$100$ birds in $21$ cages each with $≤ 10$, with least cages having $≥ 4$ birds? 
A bird cage could only fit a maximum of $10$ birds. If a house has $21$ bird cage and $100$ birds. A bird cage is considered overpopulated if it fits $4$ or more birds inside it. How many cages (minimum) are overpopulated so that all the birds take place in a cage?

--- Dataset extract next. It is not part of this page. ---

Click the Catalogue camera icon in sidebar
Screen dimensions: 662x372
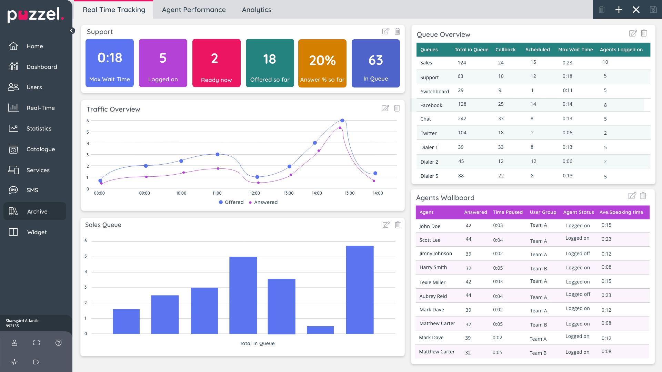tap(13, 149)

I tried fitting  $10$ birds into the first $10$ cages, and it will result of $10$ overpopulated cages, then I reduce the last full cage, and added it to the empty cages down there. It resulted like this
$$
10 \
10 \
10\ 
10\
10\
3\
3\
3\
3\
3\
3\
3\
3\
3\
3\
3\
3\
3\
3\
3\
3
$$
My result is there are $5$ overpopulated bird cages minimum. Am I right? Or is there any other way to do it? Thanks for helping, appreciate your help!
 A: Start putting $3$ birds in each cage... so in total $3 \cdot 21= 63$. Then you have $100-63=37$ birds to put and every cage now can contain only $7$ birds, so you need at least $6$ cages (since $5 \cdot 7 < 37 < 6 \cdot 7$)
A: If $16$ cages have $3$ or less birds , there are at least $52$ birds remaining which is too much for $5$ additional cages.
If we have $15$ cages with $3$ birds , we have $6$ additional cages, hence enough place for the remaining $55$ birds.
Hence, at least $6$ cages must be overpopulated. 
A: I would think the other way around. First put $3$ birds, that is the maximum amount without being overpopulated into the cages. This results in $3\cdot 21=63$ birds placed. At this point no cages are overpopulated but we still have $100-63=37$ birds to place. From the text it seems that it doesn´t matter wether we overpopulate by one or five birds per cage (which is definitely not like in real life). So I would start filling the cages up to $10$ with the remaining birds. 
Can you figure out the rest?

 You have $37$ more birds to place and each cage can hold $7$ more birds, since $37=5\cdot 7+2$ you can fill up $5$ cages to full and put the last $2$ birds in a $6$th cage ending up with $6$ overpopulated cages

A: Say we have $n$ cages each with $3$ birds, then we must fill the other $21-n$ cages with $100-3n$ birds. So $$100-3n\leq (21-n)\cdot 10\implies n\leq 15$$
$n= 15$ is achiavable: $15\cdot 3+5\cdot 10+1\cdot 5 =100$. 
So you must have at least $6$ overpopulated cages.